States are also required to have provisions related to the transfer of assets by a Medicaid recipient in a nursing home for less than fair market value. These provisions require the calculation and imposition of a penalty in the form of a period of ineligibility for long-term care coverage when such a transfer has been made within the statutorily-defined “look back” period. Federal law exempts certain transfers, however, including transfers made by a recipient to a spouse or for the sole benefit of a spouse and where the imposition of the penalty would result in an “undue hardship.” CMS’s guidance clarifies that “States may adopt criteria, or even presumptions, that recognize that imposing transfer of assets penalties on the basis of the transfer of ownership interests in a shared home to a same-sex spouse or domestic partner would constitute an undue hardship.”
CMS’s June 10 letter also offers guidance on estate recovery, which federal law requires state Medicaid programs to pursue for recipients who have received certain services, including Medicaid payments for nursing home care.
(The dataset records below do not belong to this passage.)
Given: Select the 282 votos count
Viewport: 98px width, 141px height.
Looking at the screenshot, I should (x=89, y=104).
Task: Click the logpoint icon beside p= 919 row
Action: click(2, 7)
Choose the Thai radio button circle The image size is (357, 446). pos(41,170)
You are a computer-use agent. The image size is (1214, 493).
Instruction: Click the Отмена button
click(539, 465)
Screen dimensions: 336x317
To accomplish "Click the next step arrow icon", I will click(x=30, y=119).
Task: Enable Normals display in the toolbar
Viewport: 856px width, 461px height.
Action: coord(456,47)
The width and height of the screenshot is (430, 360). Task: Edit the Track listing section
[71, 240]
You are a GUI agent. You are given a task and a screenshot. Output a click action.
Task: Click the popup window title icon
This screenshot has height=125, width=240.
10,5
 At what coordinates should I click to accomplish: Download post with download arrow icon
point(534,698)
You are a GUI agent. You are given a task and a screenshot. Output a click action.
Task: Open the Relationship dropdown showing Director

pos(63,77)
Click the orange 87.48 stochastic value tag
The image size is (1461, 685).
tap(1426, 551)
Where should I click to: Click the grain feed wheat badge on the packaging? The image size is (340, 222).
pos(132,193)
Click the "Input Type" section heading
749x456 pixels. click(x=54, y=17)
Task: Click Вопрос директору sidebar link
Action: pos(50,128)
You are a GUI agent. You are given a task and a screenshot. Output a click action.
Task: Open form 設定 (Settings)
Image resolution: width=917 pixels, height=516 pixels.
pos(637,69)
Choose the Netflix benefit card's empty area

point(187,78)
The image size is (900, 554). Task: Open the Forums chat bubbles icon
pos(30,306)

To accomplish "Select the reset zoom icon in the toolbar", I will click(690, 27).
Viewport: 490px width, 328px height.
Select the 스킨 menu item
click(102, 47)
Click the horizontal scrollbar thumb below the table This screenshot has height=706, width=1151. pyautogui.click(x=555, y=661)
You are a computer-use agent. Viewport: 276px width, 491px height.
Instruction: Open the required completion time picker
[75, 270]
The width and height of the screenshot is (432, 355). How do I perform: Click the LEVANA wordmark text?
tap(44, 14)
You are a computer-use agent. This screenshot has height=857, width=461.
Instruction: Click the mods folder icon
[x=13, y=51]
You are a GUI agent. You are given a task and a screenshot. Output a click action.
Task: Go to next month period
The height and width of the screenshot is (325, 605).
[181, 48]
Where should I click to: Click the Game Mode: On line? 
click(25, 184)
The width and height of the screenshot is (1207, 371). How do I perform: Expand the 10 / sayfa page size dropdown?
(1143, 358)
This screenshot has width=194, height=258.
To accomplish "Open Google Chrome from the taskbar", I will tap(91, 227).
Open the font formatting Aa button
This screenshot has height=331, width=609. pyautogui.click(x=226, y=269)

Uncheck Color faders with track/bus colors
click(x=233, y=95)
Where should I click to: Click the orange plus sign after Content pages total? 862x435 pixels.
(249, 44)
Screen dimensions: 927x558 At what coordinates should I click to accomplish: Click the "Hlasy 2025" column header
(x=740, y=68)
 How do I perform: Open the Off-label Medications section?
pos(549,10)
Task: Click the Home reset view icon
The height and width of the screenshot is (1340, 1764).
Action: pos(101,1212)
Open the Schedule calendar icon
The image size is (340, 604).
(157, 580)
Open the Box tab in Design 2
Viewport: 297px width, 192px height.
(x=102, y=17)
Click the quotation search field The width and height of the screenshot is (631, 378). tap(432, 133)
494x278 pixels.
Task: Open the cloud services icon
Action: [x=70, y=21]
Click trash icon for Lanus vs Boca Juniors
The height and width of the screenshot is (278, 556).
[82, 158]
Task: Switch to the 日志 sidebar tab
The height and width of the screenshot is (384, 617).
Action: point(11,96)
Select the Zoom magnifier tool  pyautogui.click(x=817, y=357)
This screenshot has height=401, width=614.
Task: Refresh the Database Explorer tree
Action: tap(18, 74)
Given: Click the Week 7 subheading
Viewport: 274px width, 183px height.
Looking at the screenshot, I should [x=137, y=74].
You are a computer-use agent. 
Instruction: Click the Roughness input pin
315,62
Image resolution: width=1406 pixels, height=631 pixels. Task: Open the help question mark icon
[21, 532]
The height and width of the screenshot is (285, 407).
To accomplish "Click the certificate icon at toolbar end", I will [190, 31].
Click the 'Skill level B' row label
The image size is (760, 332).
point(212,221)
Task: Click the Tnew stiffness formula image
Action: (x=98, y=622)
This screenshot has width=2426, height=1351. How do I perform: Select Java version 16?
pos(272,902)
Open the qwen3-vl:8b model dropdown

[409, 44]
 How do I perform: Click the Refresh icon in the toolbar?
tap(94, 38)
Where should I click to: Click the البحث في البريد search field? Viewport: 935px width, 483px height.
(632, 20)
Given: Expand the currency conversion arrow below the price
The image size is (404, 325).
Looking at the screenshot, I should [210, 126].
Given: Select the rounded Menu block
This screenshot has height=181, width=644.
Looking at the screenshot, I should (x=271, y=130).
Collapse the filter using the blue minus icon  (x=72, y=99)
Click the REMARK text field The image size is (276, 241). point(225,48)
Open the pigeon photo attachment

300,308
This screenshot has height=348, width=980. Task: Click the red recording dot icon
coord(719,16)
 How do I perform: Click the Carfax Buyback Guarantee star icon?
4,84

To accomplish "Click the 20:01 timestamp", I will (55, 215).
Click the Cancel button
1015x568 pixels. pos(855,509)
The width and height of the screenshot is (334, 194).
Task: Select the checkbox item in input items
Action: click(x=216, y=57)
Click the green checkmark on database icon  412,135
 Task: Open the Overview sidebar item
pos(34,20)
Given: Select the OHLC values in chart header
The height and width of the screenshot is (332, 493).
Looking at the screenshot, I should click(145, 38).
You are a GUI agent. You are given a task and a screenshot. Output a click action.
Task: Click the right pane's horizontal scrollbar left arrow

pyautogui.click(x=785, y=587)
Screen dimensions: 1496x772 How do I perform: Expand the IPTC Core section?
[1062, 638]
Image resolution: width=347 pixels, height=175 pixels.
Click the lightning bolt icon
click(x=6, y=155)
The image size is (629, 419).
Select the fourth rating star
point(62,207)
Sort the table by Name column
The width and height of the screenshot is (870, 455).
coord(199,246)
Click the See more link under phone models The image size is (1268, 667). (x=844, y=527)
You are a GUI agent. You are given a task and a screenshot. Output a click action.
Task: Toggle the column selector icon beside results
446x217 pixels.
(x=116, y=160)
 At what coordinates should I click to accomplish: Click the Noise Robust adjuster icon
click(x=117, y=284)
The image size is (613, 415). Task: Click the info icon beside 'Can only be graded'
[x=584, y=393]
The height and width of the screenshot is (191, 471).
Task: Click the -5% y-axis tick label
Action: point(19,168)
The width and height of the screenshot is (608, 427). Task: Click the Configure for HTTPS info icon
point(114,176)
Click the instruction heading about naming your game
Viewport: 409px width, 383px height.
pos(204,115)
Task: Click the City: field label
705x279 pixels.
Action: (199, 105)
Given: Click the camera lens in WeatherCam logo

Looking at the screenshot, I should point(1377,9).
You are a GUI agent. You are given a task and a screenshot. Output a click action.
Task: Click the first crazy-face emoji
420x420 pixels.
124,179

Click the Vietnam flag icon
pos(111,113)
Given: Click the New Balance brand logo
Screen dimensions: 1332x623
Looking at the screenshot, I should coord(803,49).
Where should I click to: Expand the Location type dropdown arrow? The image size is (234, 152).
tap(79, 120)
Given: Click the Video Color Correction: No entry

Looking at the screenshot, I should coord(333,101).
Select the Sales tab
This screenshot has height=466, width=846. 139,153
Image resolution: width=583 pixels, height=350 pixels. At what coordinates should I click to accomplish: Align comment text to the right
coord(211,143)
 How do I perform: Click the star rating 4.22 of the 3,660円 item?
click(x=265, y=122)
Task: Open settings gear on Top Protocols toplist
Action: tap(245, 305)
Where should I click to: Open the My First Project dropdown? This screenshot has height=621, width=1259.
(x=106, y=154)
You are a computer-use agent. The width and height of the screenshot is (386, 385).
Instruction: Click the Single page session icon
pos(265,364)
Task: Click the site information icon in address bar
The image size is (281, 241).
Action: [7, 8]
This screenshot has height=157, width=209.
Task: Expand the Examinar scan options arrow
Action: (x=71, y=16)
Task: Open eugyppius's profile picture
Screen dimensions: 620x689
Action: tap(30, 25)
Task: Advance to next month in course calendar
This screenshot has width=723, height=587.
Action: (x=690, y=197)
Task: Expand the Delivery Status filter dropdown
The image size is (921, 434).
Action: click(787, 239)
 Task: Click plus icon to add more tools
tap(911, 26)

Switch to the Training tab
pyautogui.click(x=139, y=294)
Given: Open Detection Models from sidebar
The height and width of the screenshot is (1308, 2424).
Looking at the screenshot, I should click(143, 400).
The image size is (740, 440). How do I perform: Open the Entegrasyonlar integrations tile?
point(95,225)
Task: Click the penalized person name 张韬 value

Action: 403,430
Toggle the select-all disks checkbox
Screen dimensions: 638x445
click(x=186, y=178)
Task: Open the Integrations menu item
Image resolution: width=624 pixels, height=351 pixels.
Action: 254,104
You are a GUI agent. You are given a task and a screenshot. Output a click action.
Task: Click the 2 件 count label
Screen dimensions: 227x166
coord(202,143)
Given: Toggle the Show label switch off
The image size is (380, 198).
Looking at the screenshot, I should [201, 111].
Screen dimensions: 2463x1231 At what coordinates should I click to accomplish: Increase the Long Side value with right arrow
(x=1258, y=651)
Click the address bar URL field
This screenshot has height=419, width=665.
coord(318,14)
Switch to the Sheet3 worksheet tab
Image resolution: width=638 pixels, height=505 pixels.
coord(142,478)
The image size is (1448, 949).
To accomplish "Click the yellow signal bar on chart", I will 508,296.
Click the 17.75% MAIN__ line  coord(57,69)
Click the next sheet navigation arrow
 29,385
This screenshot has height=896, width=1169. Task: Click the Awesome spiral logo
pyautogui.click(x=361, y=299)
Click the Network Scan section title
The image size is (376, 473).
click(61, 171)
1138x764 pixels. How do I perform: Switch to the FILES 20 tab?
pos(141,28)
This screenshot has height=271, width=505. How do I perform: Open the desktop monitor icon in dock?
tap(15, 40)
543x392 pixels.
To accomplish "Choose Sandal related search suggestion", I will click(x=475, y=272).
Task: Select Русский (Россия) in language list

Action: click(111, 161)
Current law provides that estate recovery may not be made in certain situations, such as where there is a surviving spouse. CMS clarified that state programs also have the discretion to establish reasonable protections against estate recovery that are applicable to same-sex spouses or domestic partners of deceased Medicaid recipients.
As noted, CMS’s letter constitutes guidance to the states, but does not require that any such changes in policy be made. Ultimately, state Medicaid programs are administered by the states, and any changes will be implemented at the state level. According to Cindy Mann, the deputy administrator of CMS who directs the Medicaid division within the agency, CMS wants “to assure states that they are within the law when they make the choice to extend equal financial rights and protections to all of their citizens receiving Medicaid services, regardless of sexual orientation.” Whether such changes will be implemented remains to be seen.